EXCERPTED DATA
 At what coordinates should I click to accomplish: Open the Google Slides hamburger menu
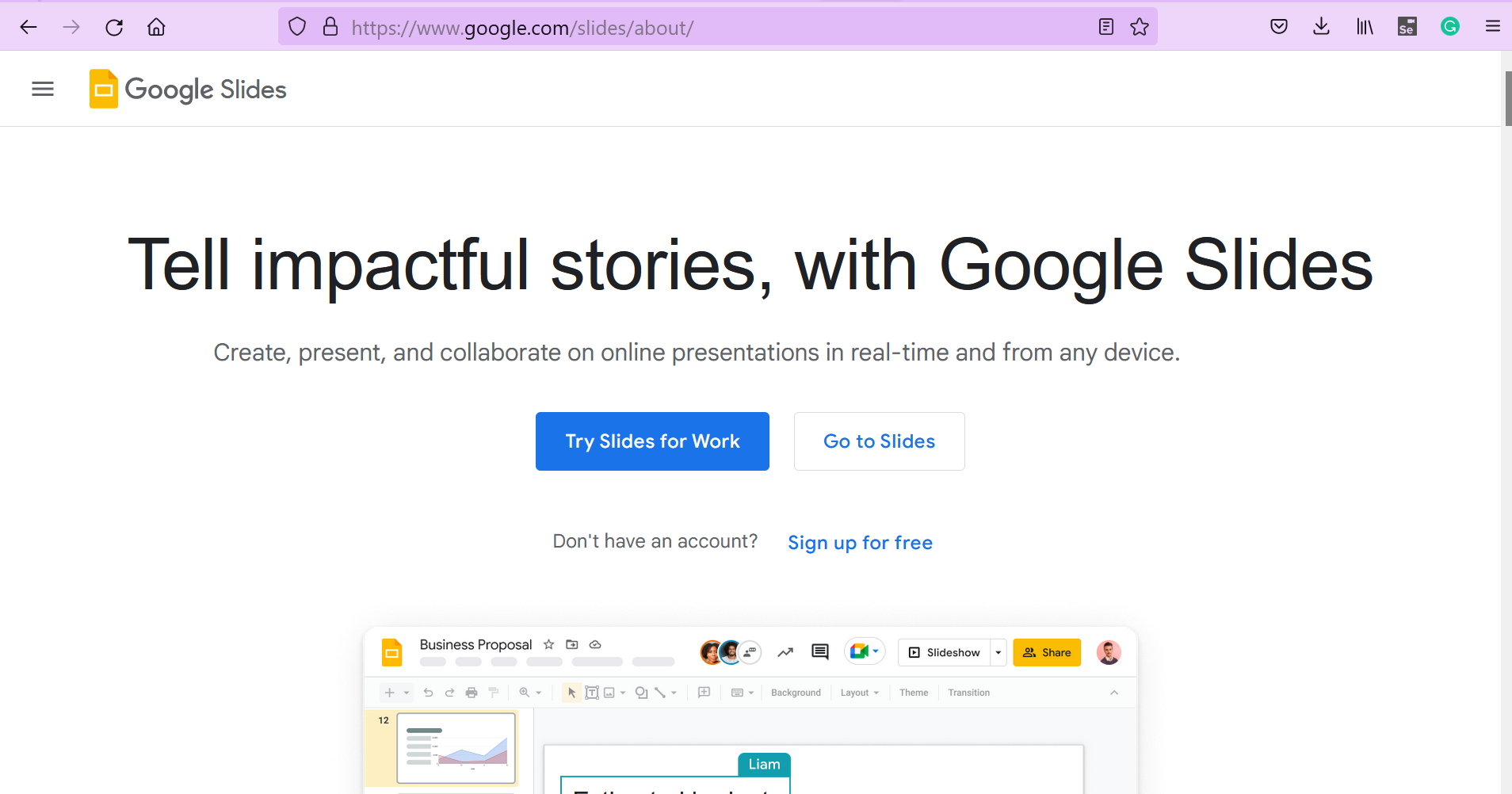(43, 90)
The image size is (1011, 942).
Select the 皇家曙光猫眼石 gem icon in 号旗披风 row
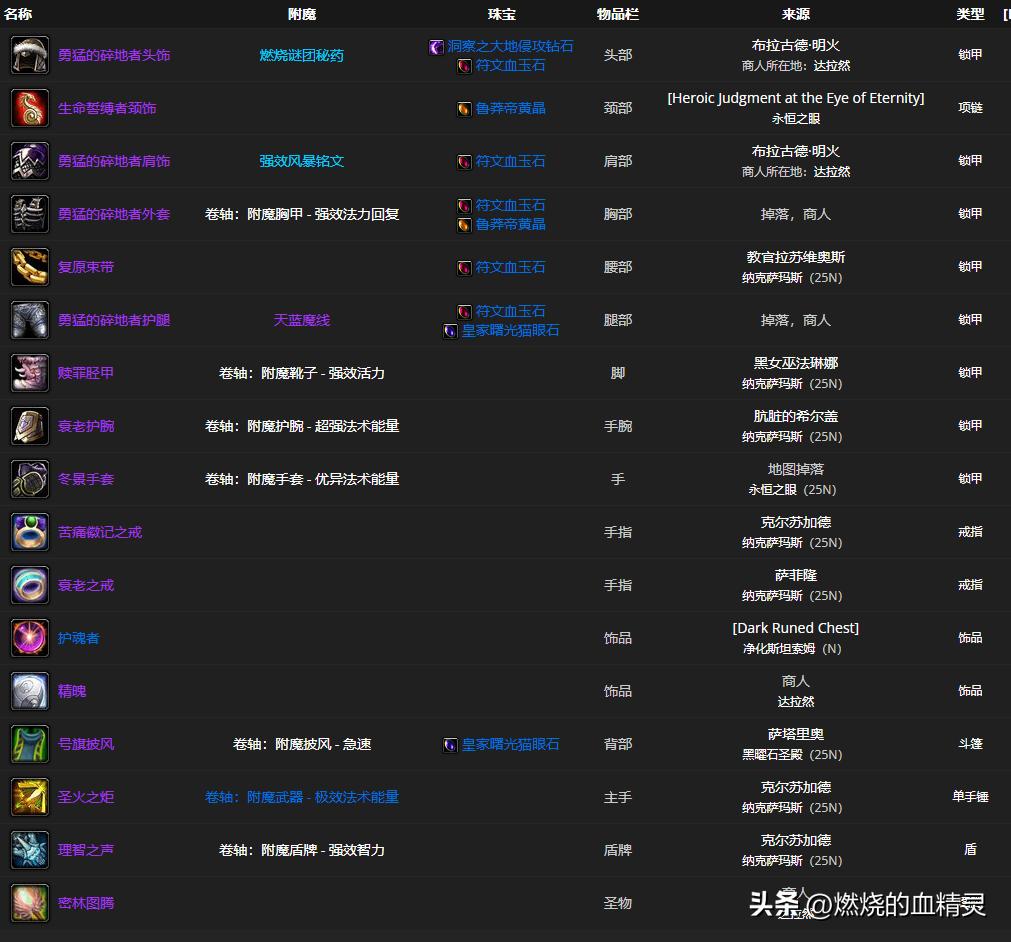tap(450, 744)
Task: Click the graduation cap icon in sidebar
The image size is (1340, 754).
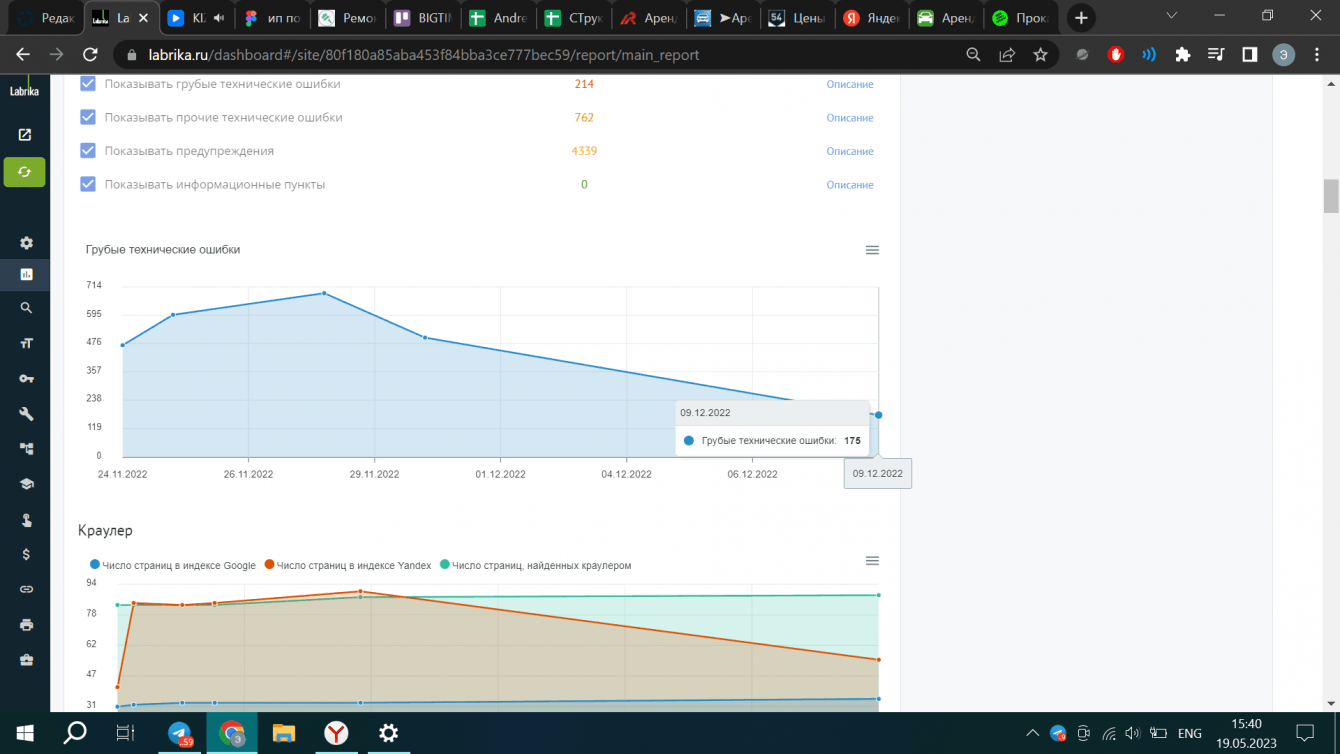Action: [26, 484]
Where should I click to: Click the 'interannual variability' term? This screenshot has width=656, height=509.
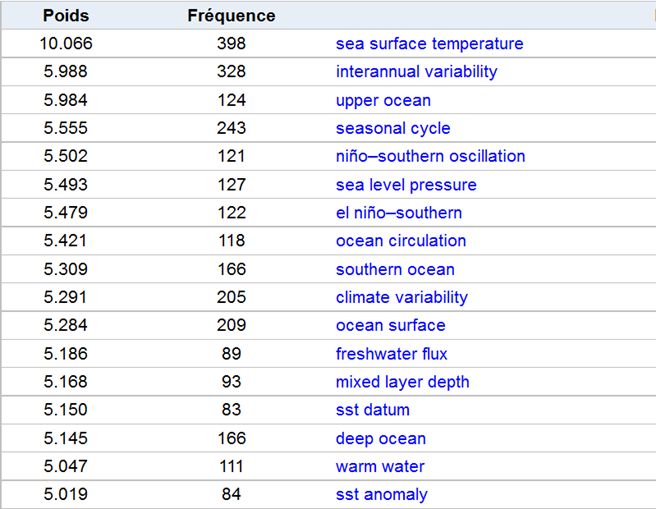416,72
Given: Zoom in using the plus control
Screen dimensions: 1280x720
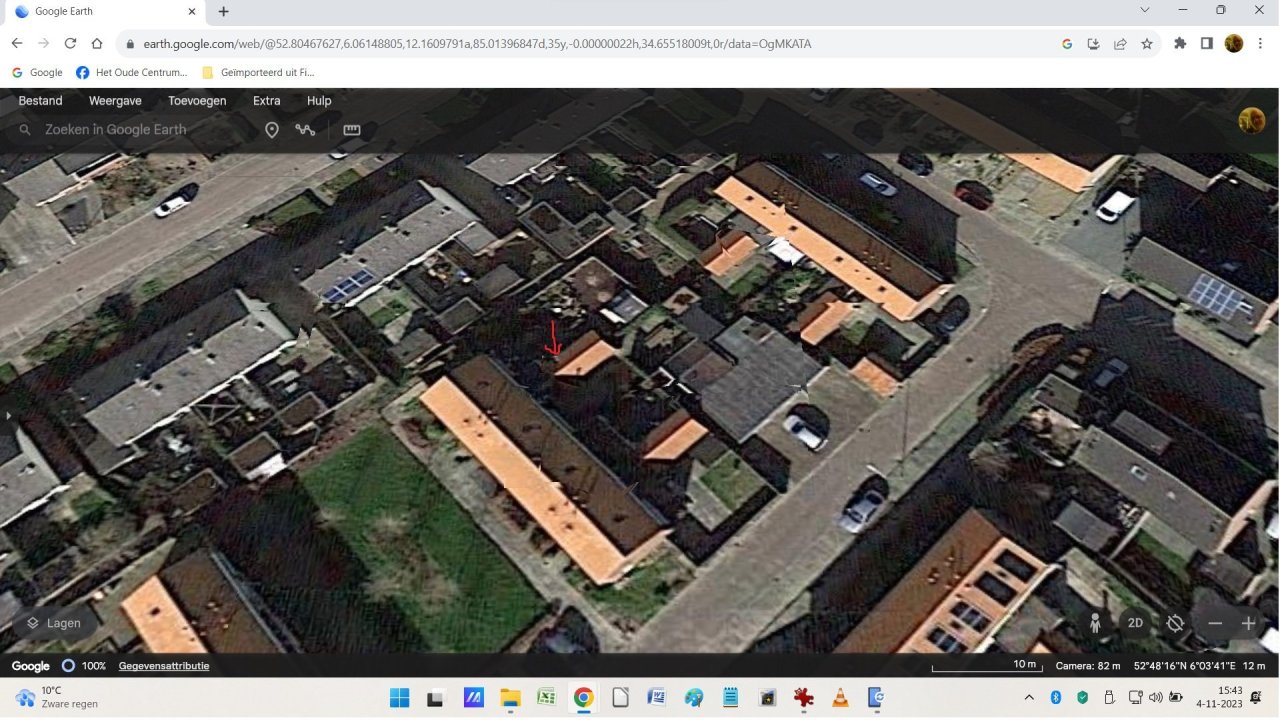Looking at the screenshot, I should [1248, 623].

---

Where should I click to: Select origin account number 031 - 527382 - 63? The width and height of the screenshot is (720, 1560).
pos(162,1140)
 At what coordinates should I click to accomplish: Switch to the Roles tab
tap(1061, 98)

TASK DESCRIPTION
Your answer must be everything above from the line with "At what coordinates should I click to accomplish: Open" down to the line with "Given: Zoom in using the plus control", word for word, and no pictures.

RESULT BELOW
 At what coordinates should I click to accomplish: Open the Google Slides hamburger menu
(43, 90)
The image size is (1011, 942).
Select the 皇家曙光猫眼石 gem icon in 号旗披风 row
tap(450, 744)
Task: Click the graduation cap icon in sidebar
The image size is (1340, 754).
Action: [26, 484]
Where should I click to: Click the 'interannual variability' term? This screenshot has width=656, height=509.
416,72
Given: Zoom in using the plus control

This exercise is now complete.